Production Supervisor Role

Production supervisors are line or operations managers, meaning they frequently have a hands-on leadership role in their companies' product-making activities. Broadly, production supervisors come under industrial production manager occupational categories. Production supervisors are most commonly seen in companies such as automakers, commercial bakeries and any company turning out mass-produced goods on schedule. Manufacturing company employees frequently turn to their production supervisors for direction and answers to their questions about their assigned duties.

Production Supervisor Duties

Depending on the particular company, a production supervisor may plan, direct or coordinate work activities and obtain resources necessary for production success. In other words, production supervisors must be able to ensure their assigned assembly functions deliver products that meet all company cost, quality and quantity requirements. As a production supervisor, you review processing schedules and production orders and make decisions regarding resources needed to meet those schedules or orders. Production supervisors are also responsible for meeting company budget goals.

Human Resources Management

Because they're line managers, production supervisors work closely and as a team with the rank-and-file employees assigned to them. Some production supervisors are even responsible for hiring, training, evaluating and terminating employees. A production supervisor must be especially skilled at resolving day to day personnel grievances that can arise among the employees from time to time. If you're a production supervisor you must be able to correctly staff your production areas and keep the employees in those areas working efficiently.

Pay and Education

A production supervisor's pay varies from company to company.
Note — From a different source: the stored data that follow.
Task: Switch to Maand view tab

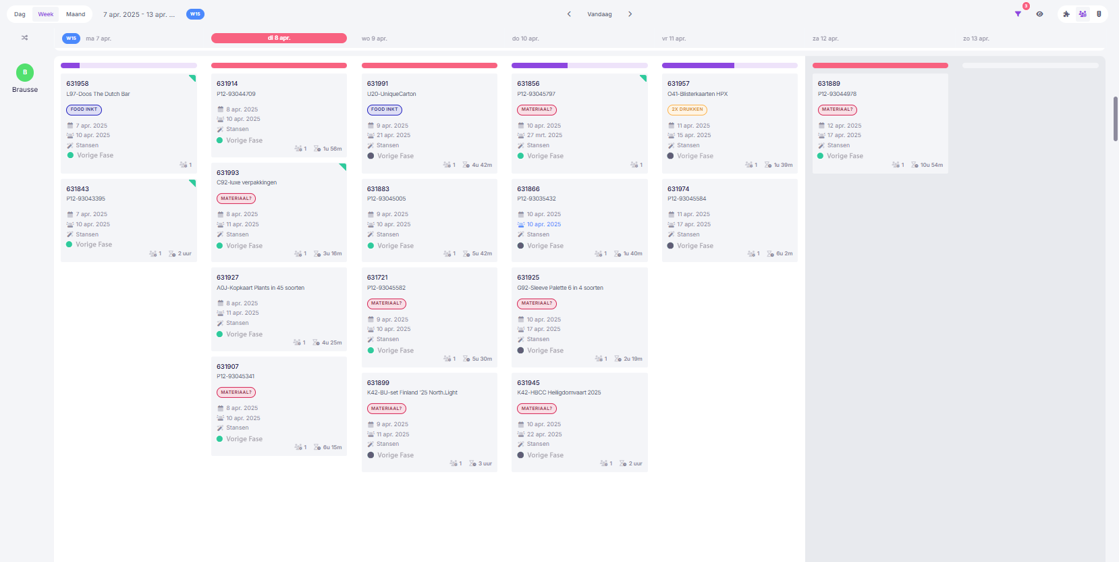Action: 76,14
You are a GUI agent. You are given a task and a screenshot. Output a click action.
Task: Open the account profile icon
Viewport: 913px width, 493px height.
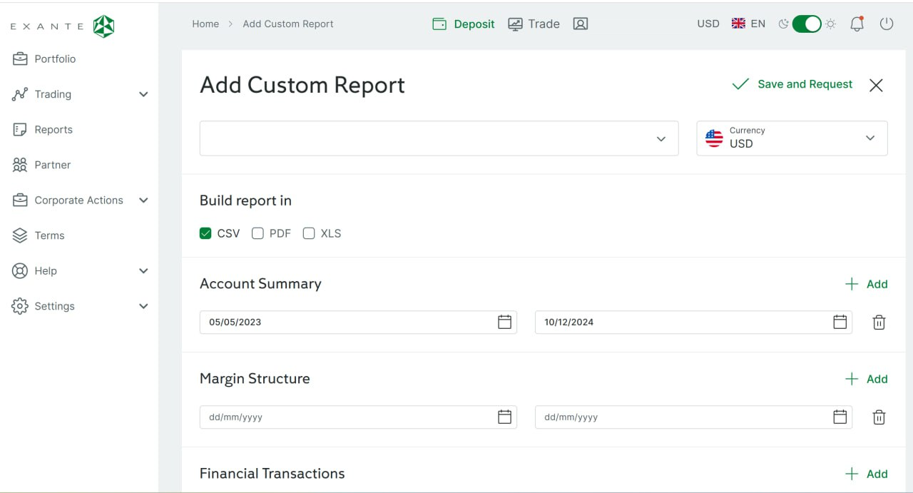coord(581,24)
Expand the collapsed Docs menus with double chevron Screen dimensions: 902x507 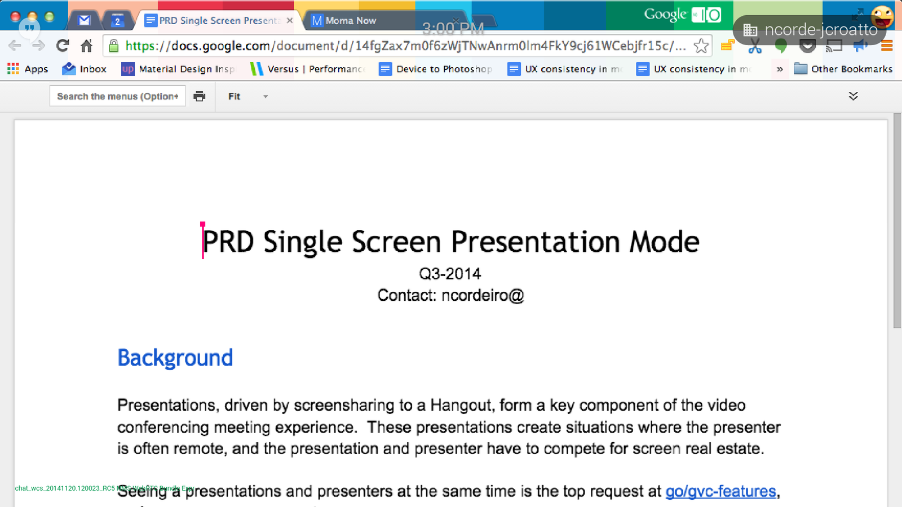853,96
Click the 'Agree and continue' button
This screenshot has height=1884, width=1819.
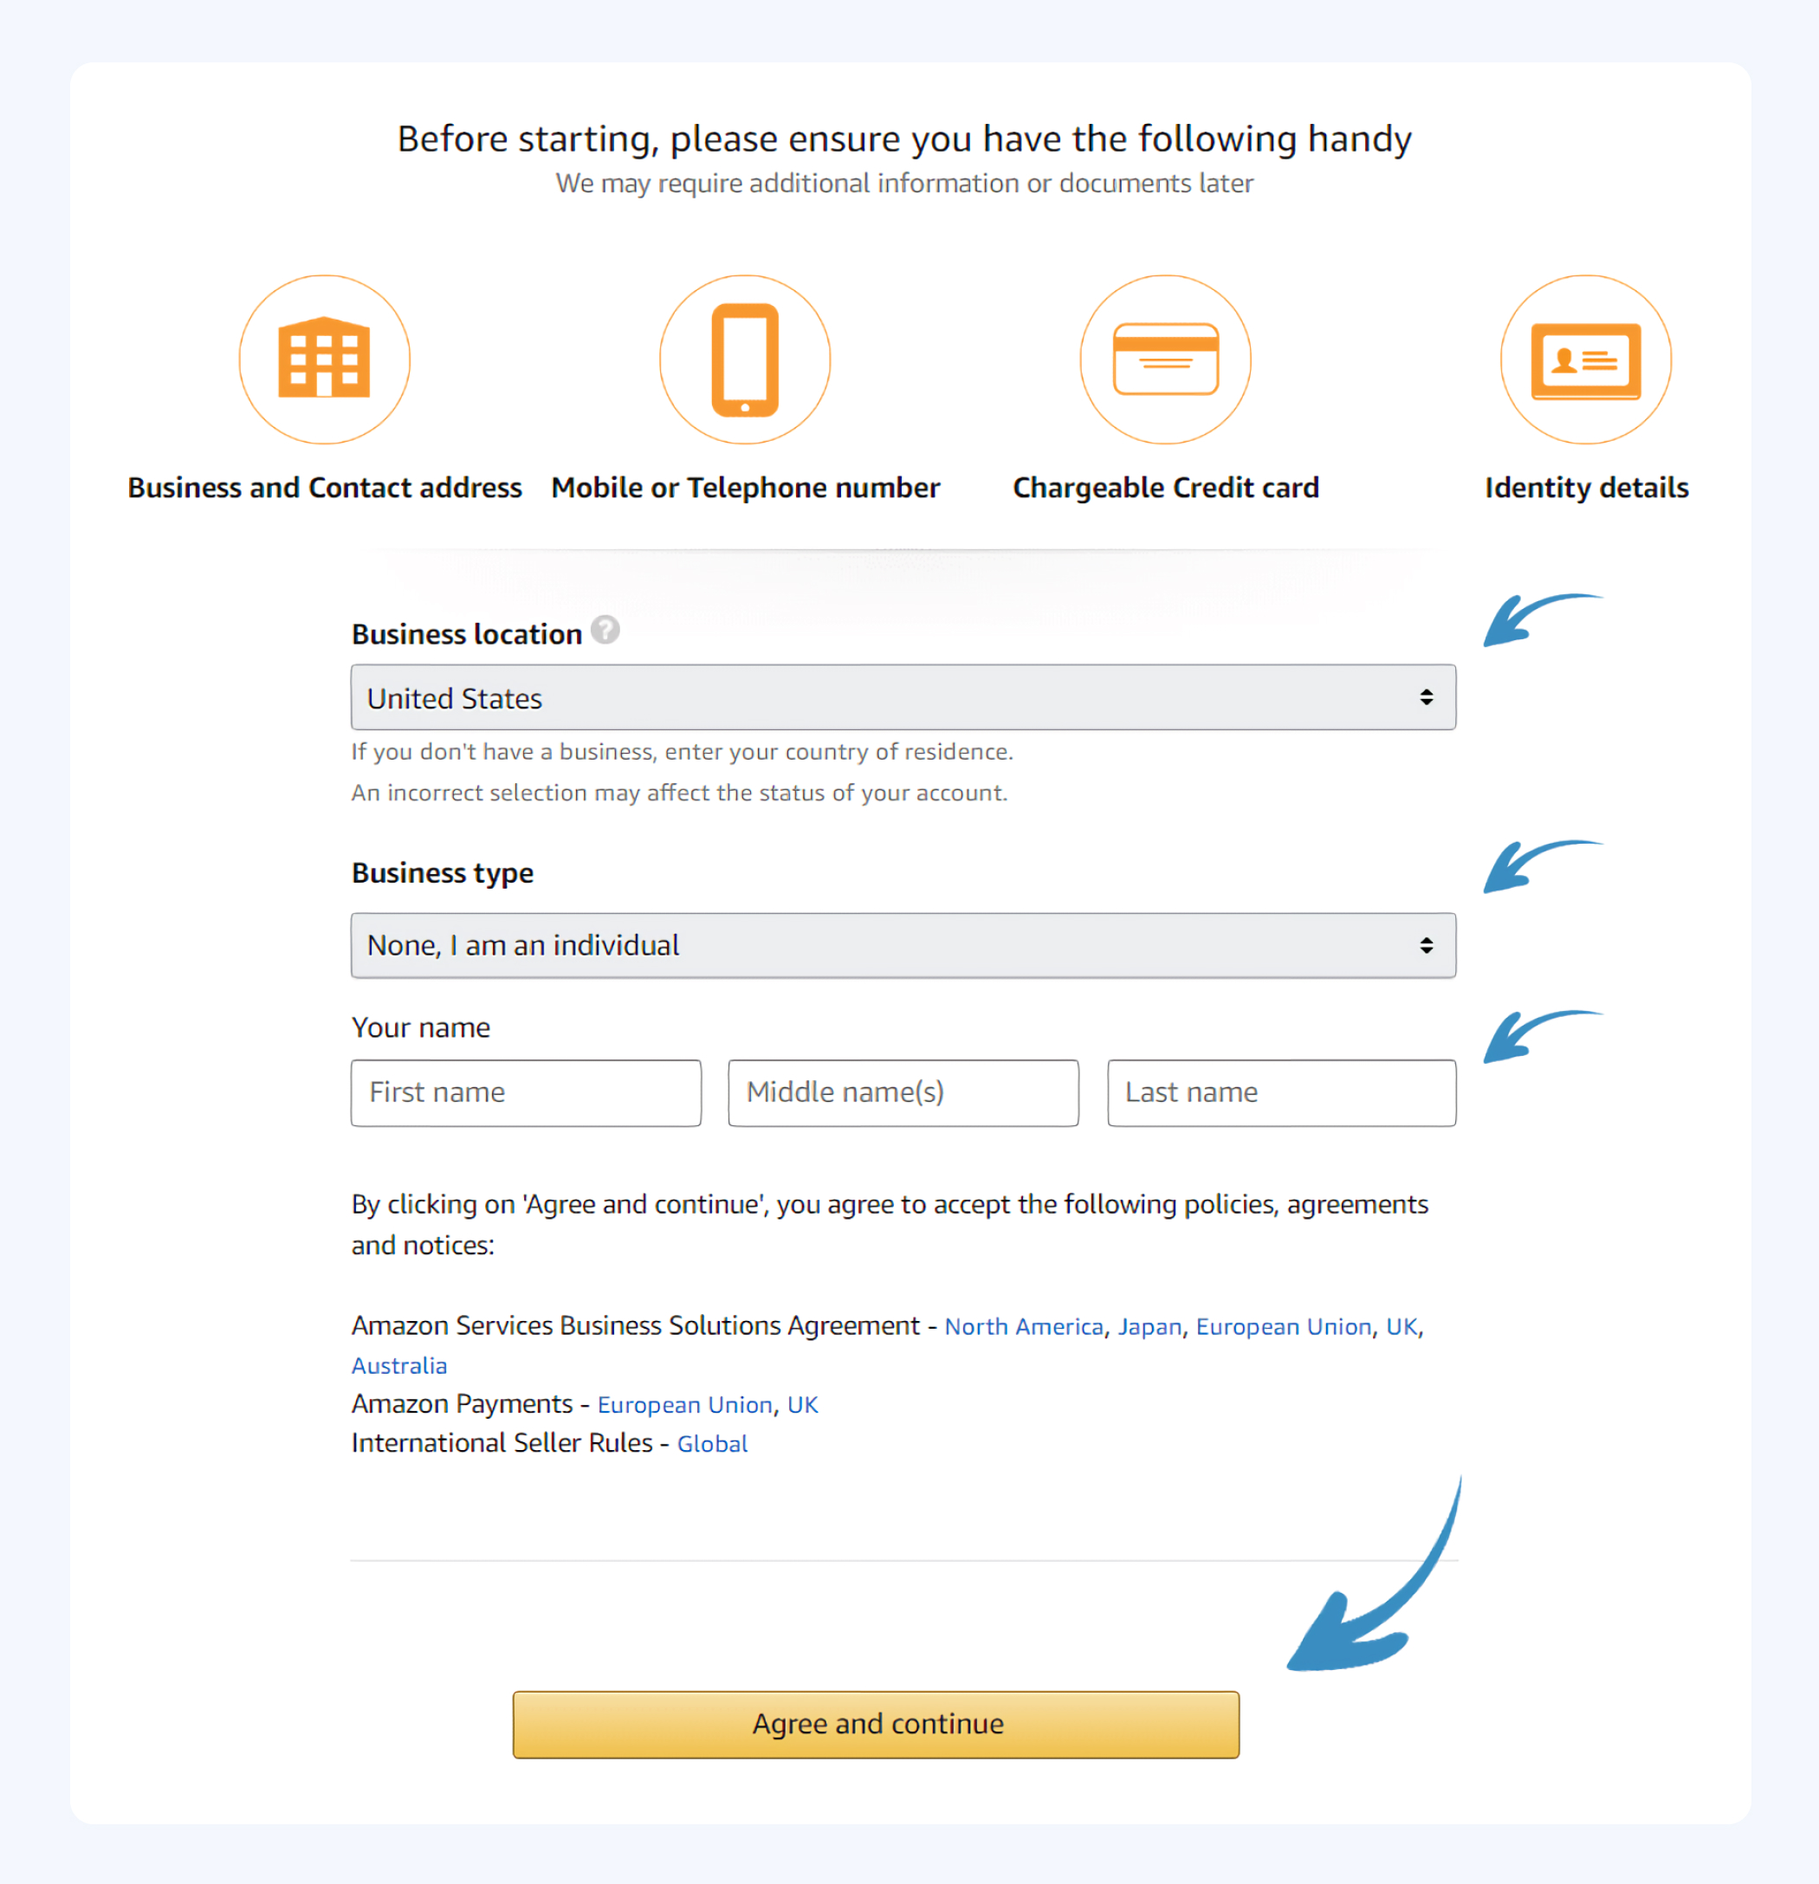(x=877, y=1722)
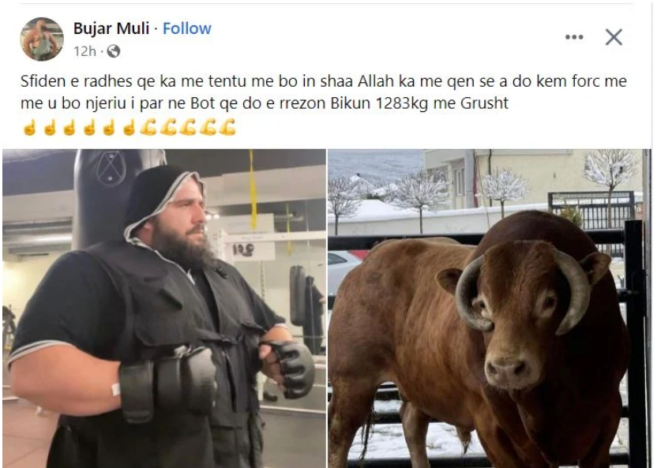
Task: Open the photo of the bearded man in gym
Action: coord(164,309)
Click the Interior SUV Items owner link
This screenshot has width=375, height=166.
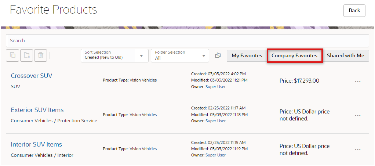tap(215, 155)
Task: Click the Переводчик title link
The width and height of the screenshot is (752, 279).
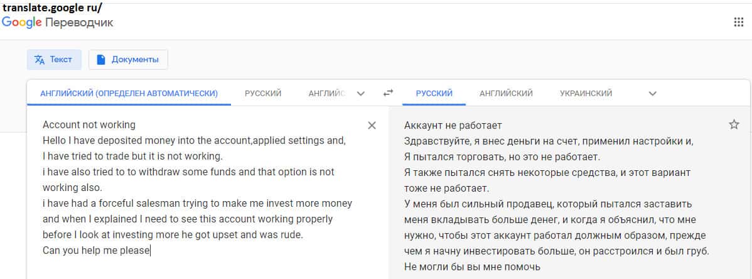Action: (80, 23)
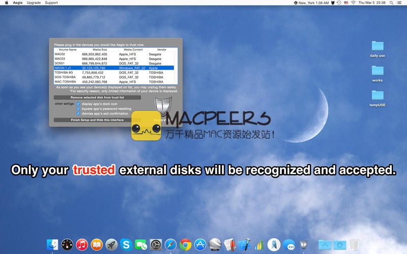Open Google Chrome from the dock

[x=185, y=245]
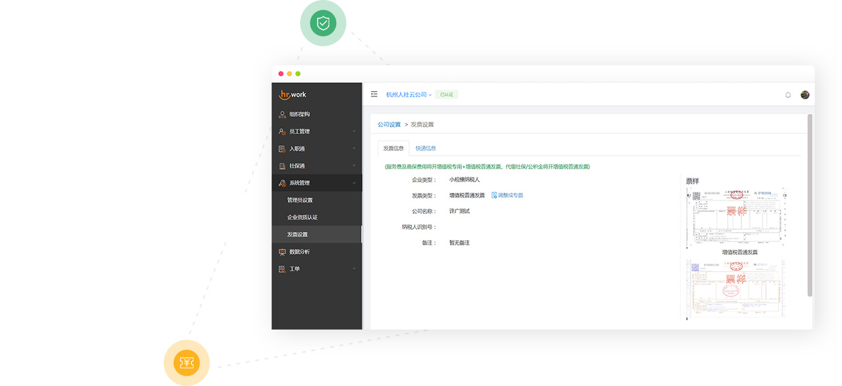Expand the 入职通 menu chevron
842x386 pixels.
click(354, 149)
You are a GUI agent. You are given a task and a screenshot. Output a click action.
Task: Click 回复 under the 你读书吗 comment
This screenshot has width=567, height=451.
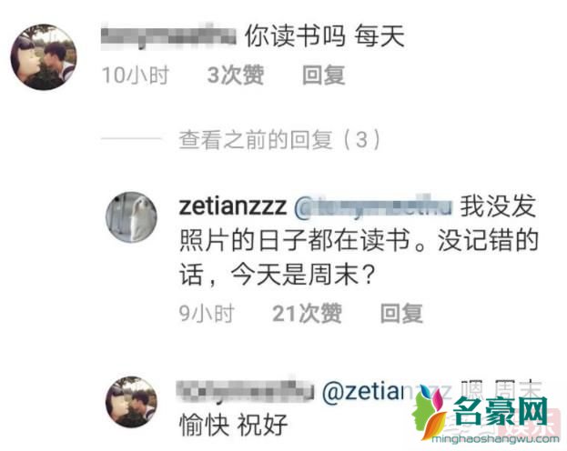pyautogui.click(x=324, y=75)
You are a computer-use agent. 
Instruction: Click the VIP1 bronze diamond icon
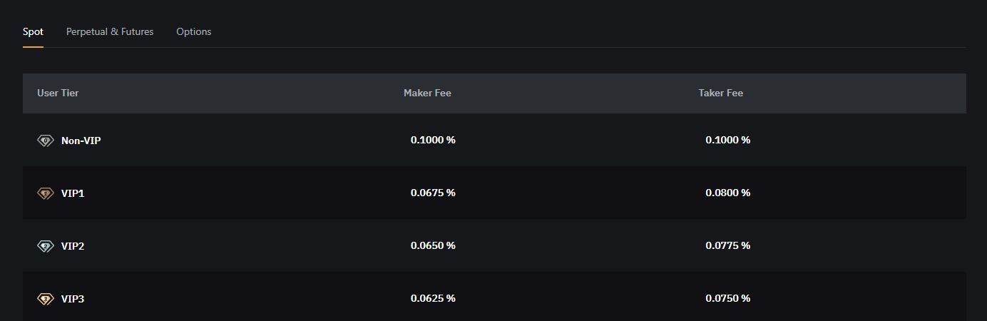[46, 193]
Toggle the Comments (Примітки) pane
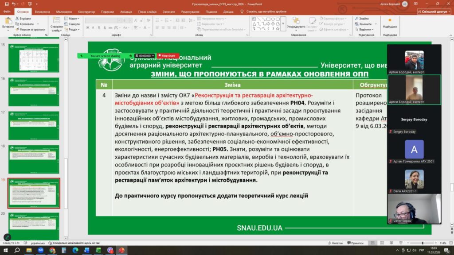 [x=356, y=243]
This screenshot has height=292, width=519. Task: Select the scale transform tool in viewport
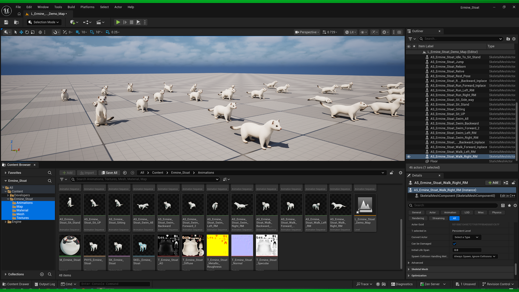pos(33,32)
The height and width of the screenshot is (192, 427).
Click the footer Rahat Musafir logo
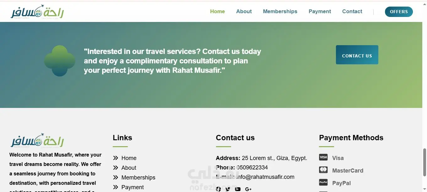[x=37, y=140]
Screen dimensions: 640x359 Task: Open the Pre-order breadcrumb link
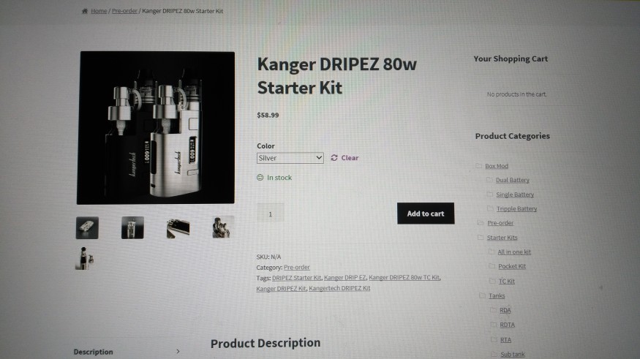(x=124, y=11)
The Bureau of Labor Statistics says that industrial production managers earned median salaries of $97,140 annually in 2016. Employment opportunities for production supervisors are expected to decline by 4 percent from 2014 to 2024, which compares to an average growth rate of about 5 percent for all U.S. jobs over the same period. The Career Bliss jobs website lists production supervisor salaries, with one automaker paying supervisors about $65,000 annually. Education-wise, most companies want production supervisors to have at least a bachelor's degree and two to five years of experience.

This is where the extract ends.